[async][futures] Is there a better way to implement this future?

I want a simple Timeout future for testing and other capabilities. The following will work but it feels a little brute force to me and I was wondering if there was a better way to implement this that might take advantage of the OS or something. A caveat is that it must use only core Rust. I cannot ingest the Tokio ecosystem nor do I want to import a crate of hundreds of things for just this.

    struct TimeoutFuture {
        /// State contains a bool indicating if the future completed and the waker it is tracking.
        state: Arc<Mutex<(bool, Option<Waker>)>>,
    }

    impl TimeoutFuture {
        fn new(duration: Duration) -> Self {
            let result = TimeoutFuture {
                state: Arc::new(Mutex::new((false, None))),
            };

            let state_clone = result.state.clone();
            thread::spawn(move || {
                thread::sleep(duration);
                let mut state = state_clone.lock().unwrap();
                state.0 = true;
                if let Some(waker) = state.1.take() {
                    waker.wake();
                }
            });

            result
        }
    }

    impl Future for TimeoutFuture {
        type Output = ();

        fn poll(self: Pin<&mut Self>, cx: &mut Context<'_>) -> Poll<Self::Output> {
            let mut state = self.state.lock().unwrap();
            if state.0 {
                Poll::Ready(())
            } else {
                state.1 = Some(cx.waker().clone());
                Poll::Pending
            }
        }
    }

The future works but it just feels wrong.

Can you expand on your meaning of "core Rust"? Does that mean that acceptable answers cannot use the futures(-preview) crate?

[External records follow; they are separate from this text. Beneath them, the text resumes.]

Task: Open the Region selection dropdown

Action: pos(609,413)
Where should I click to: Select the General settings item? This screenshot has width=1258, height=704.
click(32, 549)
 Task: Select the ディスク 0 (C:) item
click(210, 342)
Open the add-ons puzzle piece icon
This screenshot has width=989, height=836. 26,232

There's a library shipped with the compiler called libcore and one called libstd; are answers allowed to use libstd? Are they allowed to use libcore? Perhaps "core Rust" only means the language itself?

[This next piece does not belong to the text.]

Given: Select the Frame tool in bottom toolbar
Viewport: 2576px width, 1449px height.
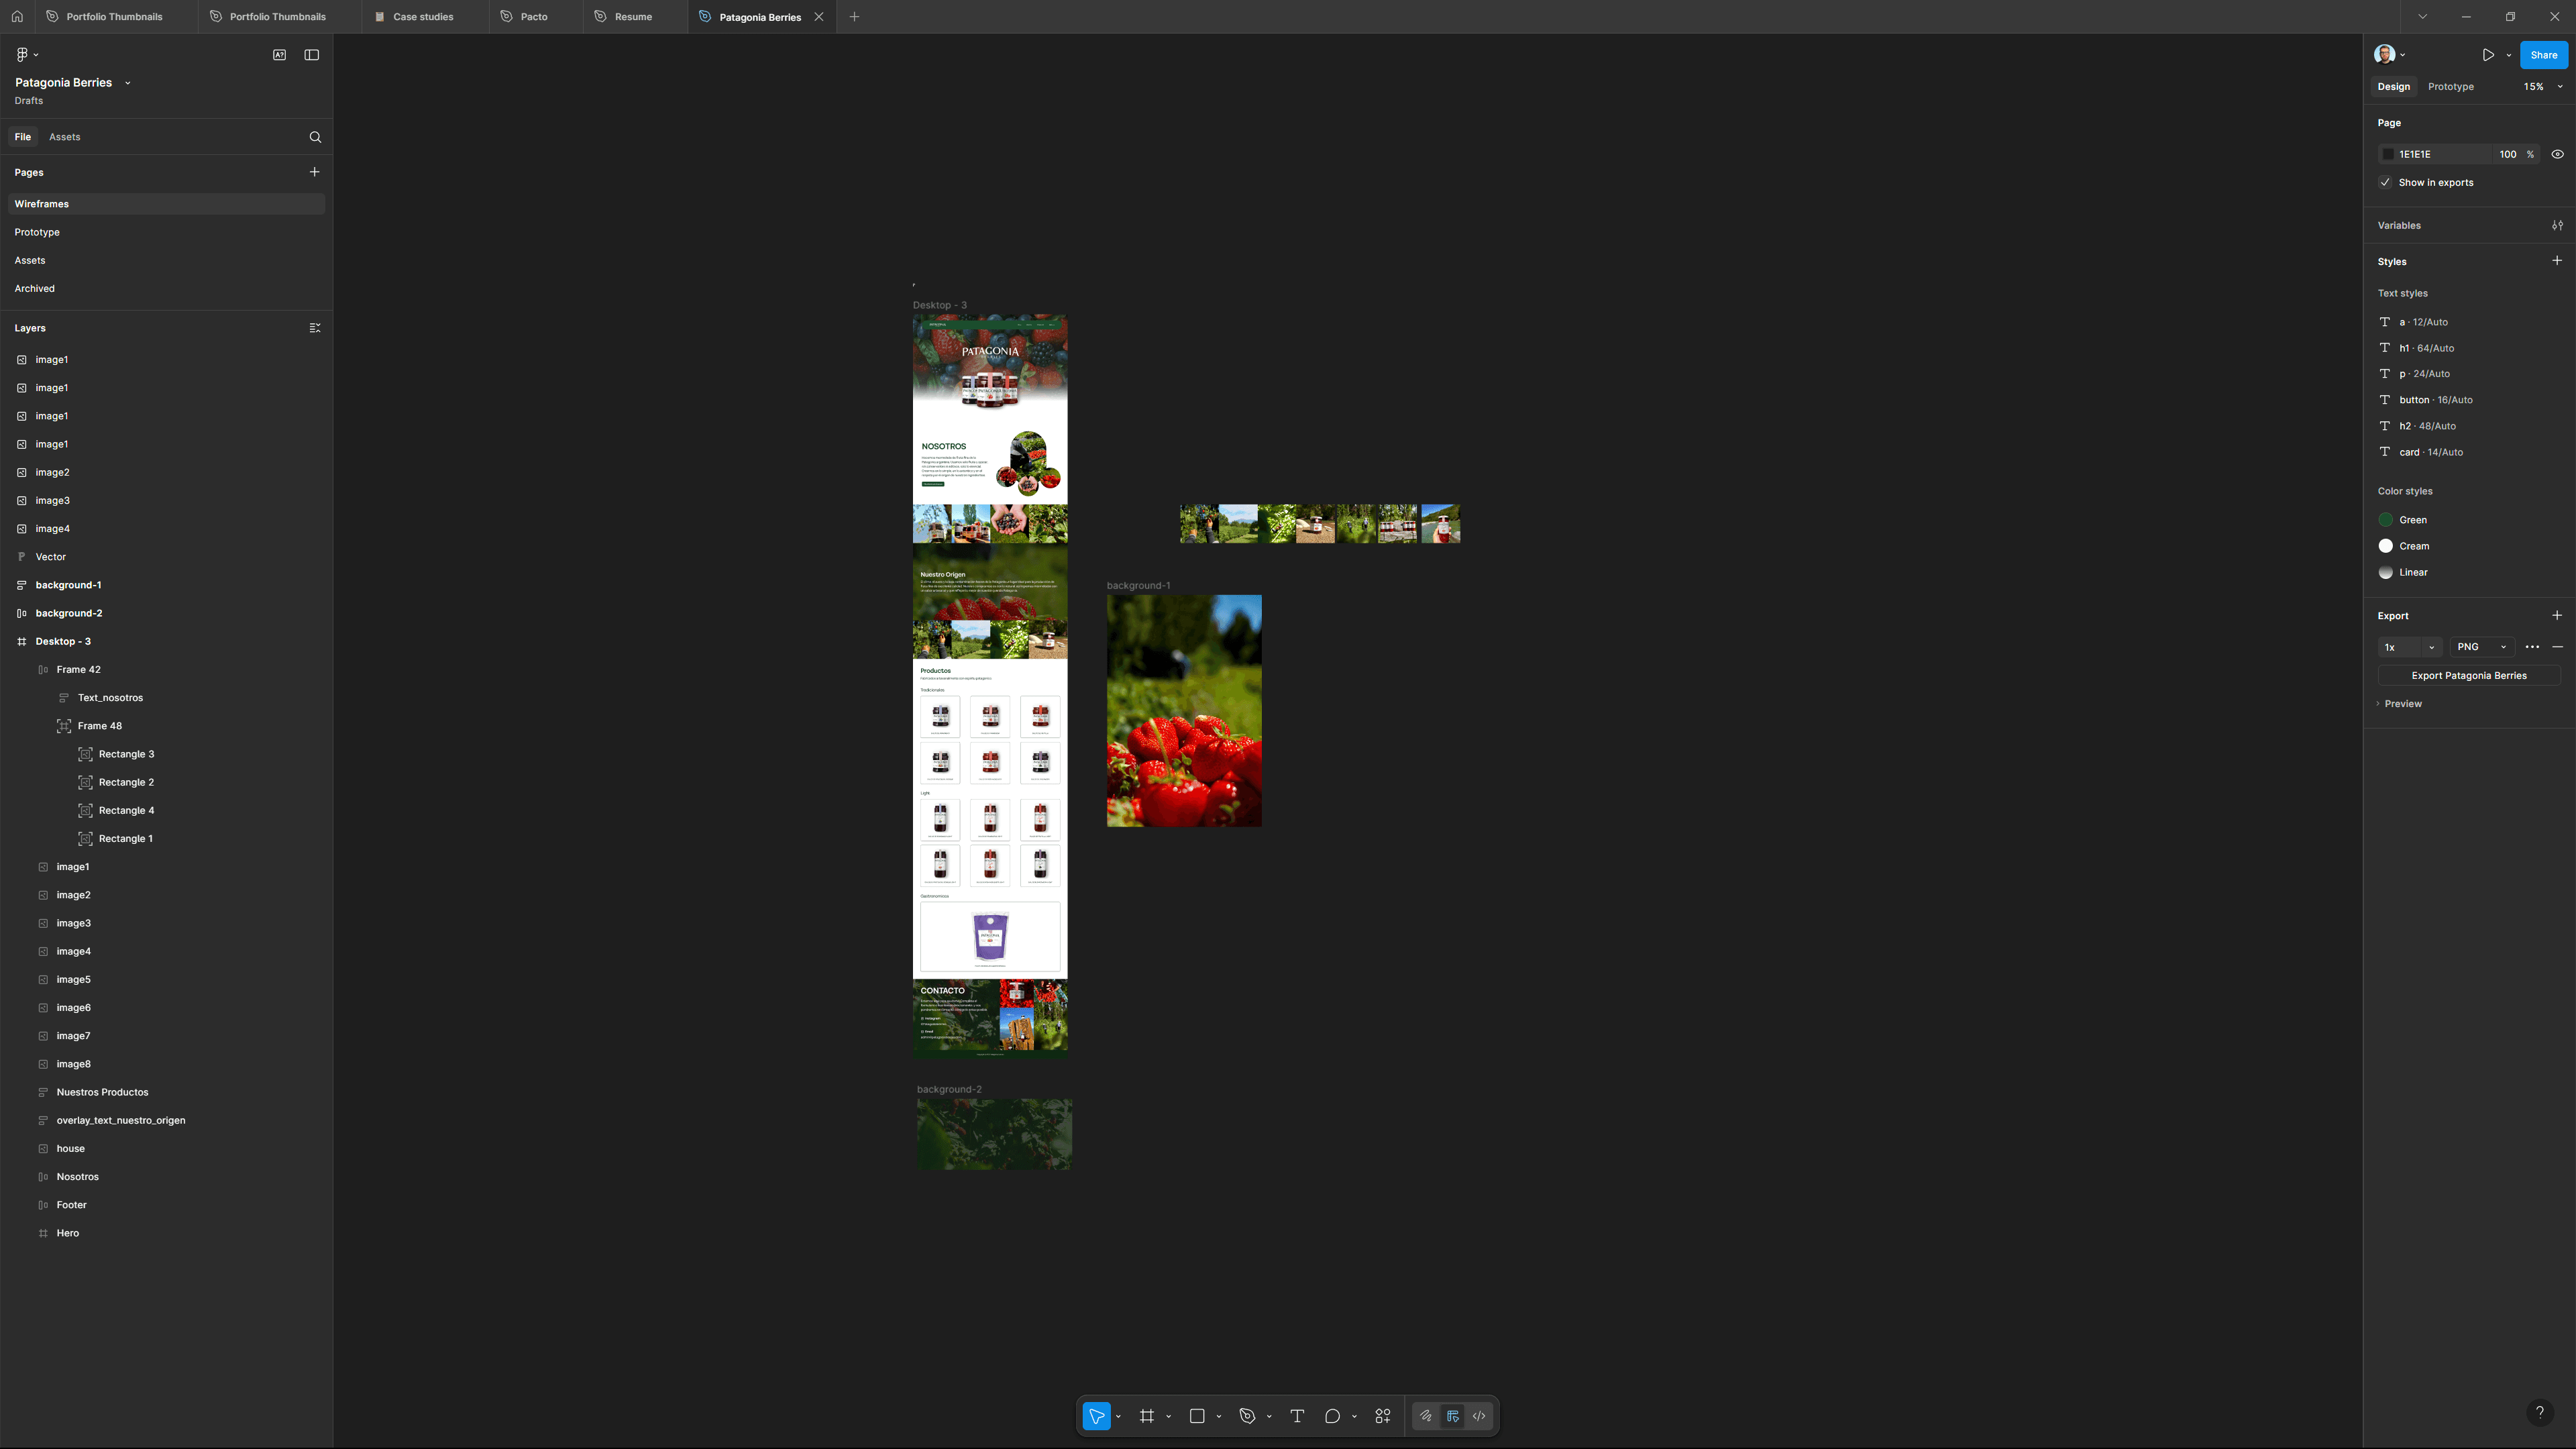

A quick look seems to indicate that your boolean is redundant due to the Option. Could it just be .is_none()? Ah, perhaps not because it starts as None... If that's the case, I might switch to an enum with more verbose states.

futures-preview is of curse good or I couldnt be doing futures at all. I should have mentioned that. I just dont want to bring in Tokio ecosystem

Could you draw some lines around the "Tokio ecosystem"? I wouldn't want to provide an answer that you cannot / don't want to use. Tokio uses mio and the bytes crate; are those acceptable? Is it just any crate that matches the regex /tokio/?

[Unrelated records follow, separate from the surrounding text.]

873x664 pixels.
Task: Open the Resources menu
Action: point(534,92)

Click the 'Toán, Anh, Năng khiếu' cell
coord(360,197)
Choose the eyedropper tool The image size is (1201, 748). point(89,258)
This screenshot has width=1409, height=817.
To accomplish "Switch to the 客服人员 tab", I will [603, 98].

One possibility is to use a channel:

fn timeout(duration: Duration) -> impl Future<Output = ()> {
    let (tx, rx) = oneshot::channel();

    thread::spawn(move || {
        thread::sleep(duration);
        tx.send(()).expect("Unable to send timeout signal");
    });

    rx.then(|_| async {})
}

Using the limited set of tools you are allowed, I don't know much better way than threads.

If you are interested, you could read this paper by Varghese and Lauck. It describes "a hashed timing wheel". You could implement such a technique and publish it to crates.io to allow other people to make use of the work that you've done!